RNS: What do you say to people who say, “I just don’t get poetry”?

CW: Someone last night told me that they just didn’t get the poems in The New Yorker. I said, “Well, stop reading them.” A poem lures me in with some sound or a striking image. But if I’ve read four or five lines and I don’t find anything that draws me in, I’ll move on to something else. The advice I give is to allow yourself to read a lot of poems and see if it moves you. If it doesn’t, move on. I don’t think that poetry is this thing that every person has to read. But a lot of very intelligent people have been put off from poetry because of the way they’ve been taught it like a puzzle of meaning to be discovered. And you’ll do better if you just listen to the sounds.

RNS: What can poetry do that prose can’t do or can’t do as well?

CW: It mostly has to do with form and music and the way it can make this abstract shape in the air. But there are a few novelists who can also manage that intensity. I just read Marilynne Robinson’s “Housekeeping,” and there is prose in there that can do anything poetry can do.

RNS: If someone wanted to start reading poetry for spiritual value, where might they start?

CW: I would say, “Don’t start reading poetry for spiritual value. Read it instead for artistic value.” Look for what you like and the spiritual part will come later. If you respond aesthetically to something, you’ll figure out the spiritual part. I could give you names, but the answer is to go to poetry and see if it delights you. Don’t look for instruction.


Abyss1RNS: How important do you think poetry is to ministry?

CW: It should be much more important than people realize. I don’t hear too many sermons where people are using poems. I don’t really see how you can read the Bible without understanding poetry. A lot of it is in poetry. I just find that it can be such a great way of distilling a message and enacting an experience where people can actually feel what you’re feeling. It’s also incredibly important for ministers own spiritual lives. You meet a lot of burned out ministers, and poetry can be a way of sustaining faith, even when the subject matter is not at all about faith. Because it is a connection to volatile, anarchical experience, which is what drove all of us into faith in the first place.

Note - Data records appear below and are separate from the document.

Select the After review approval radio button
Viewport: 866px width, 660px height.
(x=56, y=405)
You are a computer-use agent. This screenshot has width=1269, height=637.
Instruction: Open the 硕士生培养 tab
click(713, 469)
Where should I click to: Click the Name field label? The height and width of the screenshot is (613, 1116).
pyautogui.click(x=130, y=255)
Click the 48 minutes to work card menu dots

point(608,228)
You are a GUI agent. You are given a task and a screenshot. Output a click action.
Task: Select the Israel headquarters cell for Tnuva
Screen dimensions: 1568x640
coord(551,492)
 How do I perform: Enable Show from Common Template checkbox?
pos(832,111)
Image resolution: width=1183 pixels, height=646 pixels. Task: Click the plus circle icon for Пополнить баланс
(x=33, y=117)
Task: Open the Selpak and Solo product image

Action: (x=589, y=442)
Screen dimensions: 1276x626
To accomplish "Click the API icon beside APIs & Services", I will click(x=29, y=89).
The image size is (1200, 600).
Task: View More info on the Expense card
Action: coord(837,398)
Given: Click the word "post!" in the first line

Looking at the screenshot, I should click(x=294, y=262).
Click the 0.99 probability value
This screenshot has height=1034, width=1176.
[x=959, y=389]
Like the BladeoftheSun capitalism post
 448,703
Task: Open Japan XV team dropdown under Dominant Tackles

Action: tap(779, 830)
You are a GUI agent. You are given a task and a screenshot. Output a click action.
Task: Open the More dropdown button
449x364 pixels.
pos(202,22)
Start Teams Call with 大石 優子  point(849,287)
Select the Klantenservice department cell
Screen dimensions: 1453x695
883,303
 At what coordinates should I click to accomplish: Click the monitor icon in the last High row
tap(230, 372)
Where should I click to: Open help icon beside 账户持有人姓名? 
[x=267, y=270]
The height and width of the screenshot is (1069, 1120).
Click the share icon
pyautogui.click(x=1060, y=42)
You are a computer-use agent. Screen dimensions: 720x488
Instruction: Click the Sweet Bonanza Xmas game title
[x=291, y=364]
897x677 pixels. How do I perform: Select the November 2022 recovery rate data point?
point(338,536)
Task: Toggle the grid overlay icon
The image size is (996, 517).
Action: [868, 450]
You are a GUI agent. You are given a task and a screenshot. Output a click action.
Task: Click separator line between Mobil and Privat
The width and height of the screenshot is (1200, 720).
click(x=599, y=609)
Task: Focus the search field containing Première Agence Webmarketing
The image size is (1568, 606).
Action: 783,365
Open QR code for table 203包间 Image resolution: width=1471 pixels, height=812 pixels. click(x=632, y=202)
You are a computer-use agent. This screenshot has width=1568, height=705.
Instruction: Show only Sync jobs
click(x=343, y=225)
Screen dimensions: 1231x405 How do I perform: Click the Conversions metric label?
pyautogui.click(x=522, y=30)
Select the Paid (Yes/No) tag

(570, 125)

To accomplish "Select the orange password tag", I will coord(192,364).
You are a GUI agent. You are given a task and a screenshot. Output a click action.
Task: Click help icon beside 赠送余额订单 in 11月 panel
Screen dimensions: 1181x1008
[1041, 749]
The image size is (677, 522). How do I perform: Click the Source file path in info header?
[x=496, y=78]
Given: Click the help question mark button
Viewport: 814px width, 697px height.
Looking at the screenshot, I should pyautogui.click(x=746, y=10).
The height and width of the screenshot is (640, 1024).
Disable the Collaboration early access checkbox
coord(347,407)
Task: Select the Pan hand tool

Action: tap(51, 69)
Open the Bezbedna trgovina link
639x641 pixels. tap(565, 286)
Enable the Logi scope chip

RNS: How do you hope people of faith incorporate poetry into their own lives?     

CW: I’m teaching graduate students, all of whom are going to be ministers, how to do it and giving them a big volume of poetry to use in various circumstances. I’ve also been traveling around the last few years and telling people how to do this. There is real resistance some times when you start talking about how to get poetry into the life of the church.

RNS: What’s your favorite poem?

CW: I could never pick a favorite poem. But I just read “Directive,” a late poem by Robert Frost. He didn’t write many good poems late in life, but this one was. It begins,

Back out of all this now too much for us,
Back in a time made simple by the loss
Of detail, burned, dissolved, and broken off
Like graveyard marble sculpture in the weather,
There is a house that is no more a house
Upon a farm that is no more a farm
And in a town that is no more a town.

It goes all the way into this lost place and discovers a broken drinking goblet like the grail and says,

Here are your waters and your watering place.
Drink and be whole again beyond confusion.


It is a great image of absolute loss being absolutely answered at the end.

RNS: Of all the poems you’ve written, which is one of the spiritually profound?

CW: I wrote one a few years ago, which is very much a response to a late poem by Philip Larkin. My poem in response was about being on a train, a poem in which everyone is angry, the way commutes can be into Chicago. There was a fantail of sparks, a peacock tail, and everyone looked at it at the same time:

but at least some brief
and no doubt illusionary belief
that in one surge of brain
we were all seeing
one thing:
a lone unearned loveliness
struck from an iron pain.

It became an image of absolute death and resurrection at the same time. Jurgen Moltmann says that all theology has to be conducted in earshot of the dying Christ. That poem is an attempt to do that.